Utilization Review: 5 Reasons Hospitals Lose Revenue

Lisa Bragg and Amanda Koroly, HFMA

U.S. hospitals are losing millions of dollars each year because of denials by health plans and government payers for acute care. But rather than continuing to take write-offs or forced reductions based on authorization issues, technicalities, or shifting care designations, hospitals can take proactive measures to ferret out what’s going wrong and prevent future losses. In most cases, an assessment and evaluation of the utilization review (UR) process will uncover numerous opportunities to improve organizational oversight, systematize processes, improve training, and create a feedback loop to ensure the right steps are taken at the right time to secure appropriate payment for the hospital and coverage for the patient.

For acute care hospitals, an assessment of their UR processes often uncover hundreds of thousands — or even millions — of dollars in lost revenue opportunity that could be realized by addressing medically appropriate patient status and adhering to the Centers for Medicare & Medicaid Services’s Two-Midnight Rule.

Although every hospital has unique challenges, major breakdowns in the UR process tend to fall into the following five areas:

  • Department organization and management
  • Understanding and adoption of regulatory guidelines
  • Clinical acumen and understanding of clinical criteria
  • Revenue cycle integration
  • Efficient and accurate processes

Department Organization and Management

In U.S. hospitals, UR tends to report up through various departments and is frequently shuffled around as part of reorganizational shifts. Increasingly, this task lands in revenue cycle management. Wherever it sits, UR tends to be treated as a departmental function rather than as a critical discipline that requires nuanced understanding, robust processes, and surveillance mechanisms. Healthcare organizations need to commit to UR to be sure that what needs to be done is getting done, within the time frame necessary to meet regulatory and insurer requirements.

Compounding the issue oftentimes the person in charge of UR has either clinical or financial acumen but rarely both. That means only half the UR equation is understood, and the nuances of providing quality patient care and managing revenue while meeting insurer requirements are lost.
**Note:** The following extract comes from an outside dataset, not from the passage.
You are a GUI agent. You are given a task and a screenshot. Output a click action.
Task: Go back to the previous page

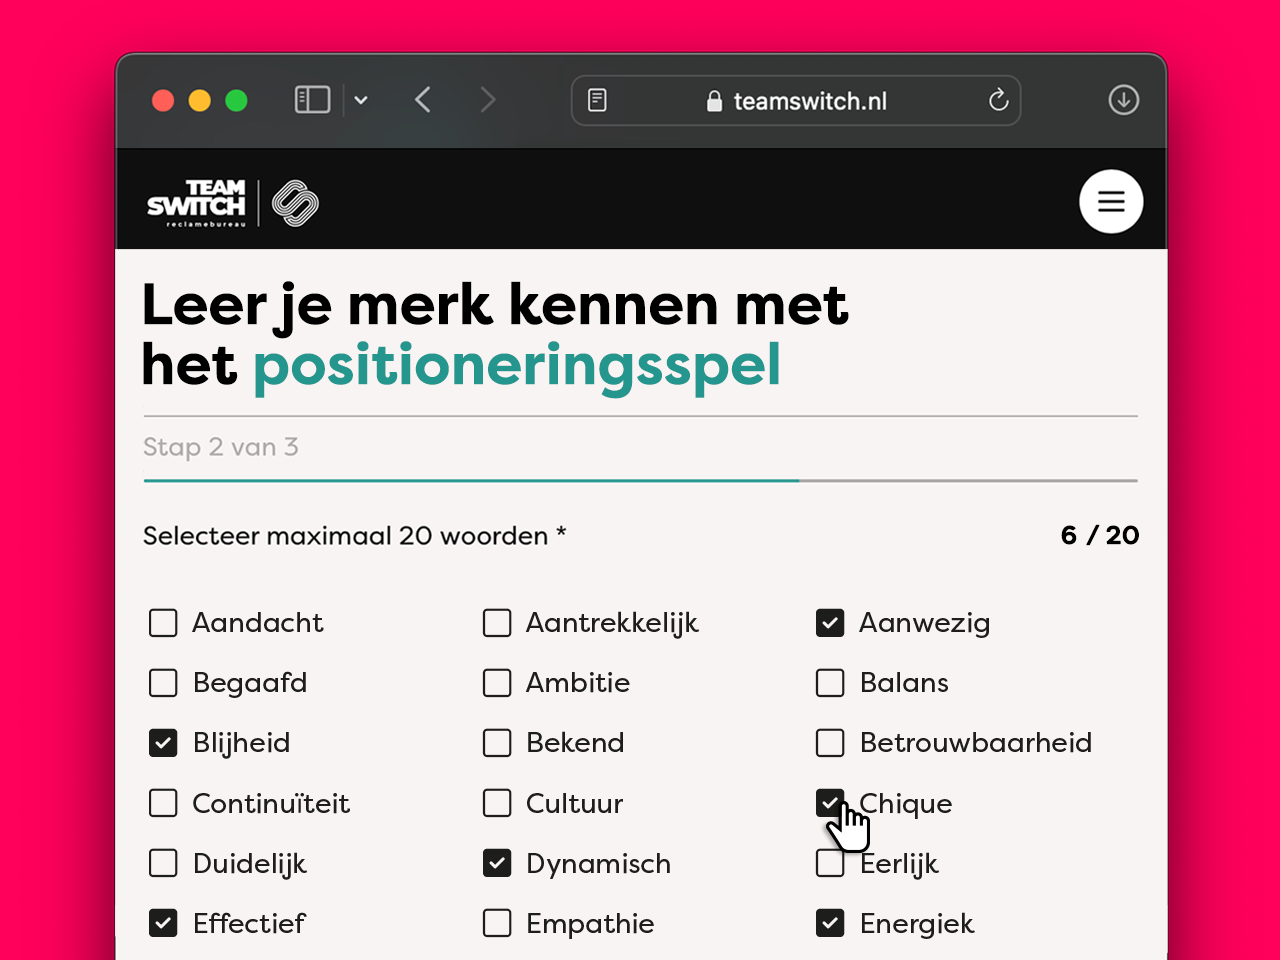click(423, 100)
To address these issues and ensure sustainability and effectiveness, UR must be a discrete discipline managed by a hybrid leader who has the time, expertise, and resources to put actionable processes, monitors, and controls in place.

A UR program must have personnel and processes in place to ensure compliance. At the core, a hospital’s UR program is meant to optimize the quality and cost efficiency of healthcare services, while helping insured patients understand the benefits and limitations of their healthcare coverage.

Hospitals must ensure that both medical necessity and insurer compliance points are met when submitting a claim. Any missteps — from missing a deadline, to failing to get authorization prior to rendering services, to a host of other technicalities — can lead to reduced or denied payment and impact the payment the hospital receives.

An assessment of the UR department will help determine where gaps exist and make way for interventions such as UR training modules and recurring update touch points for clinical staff.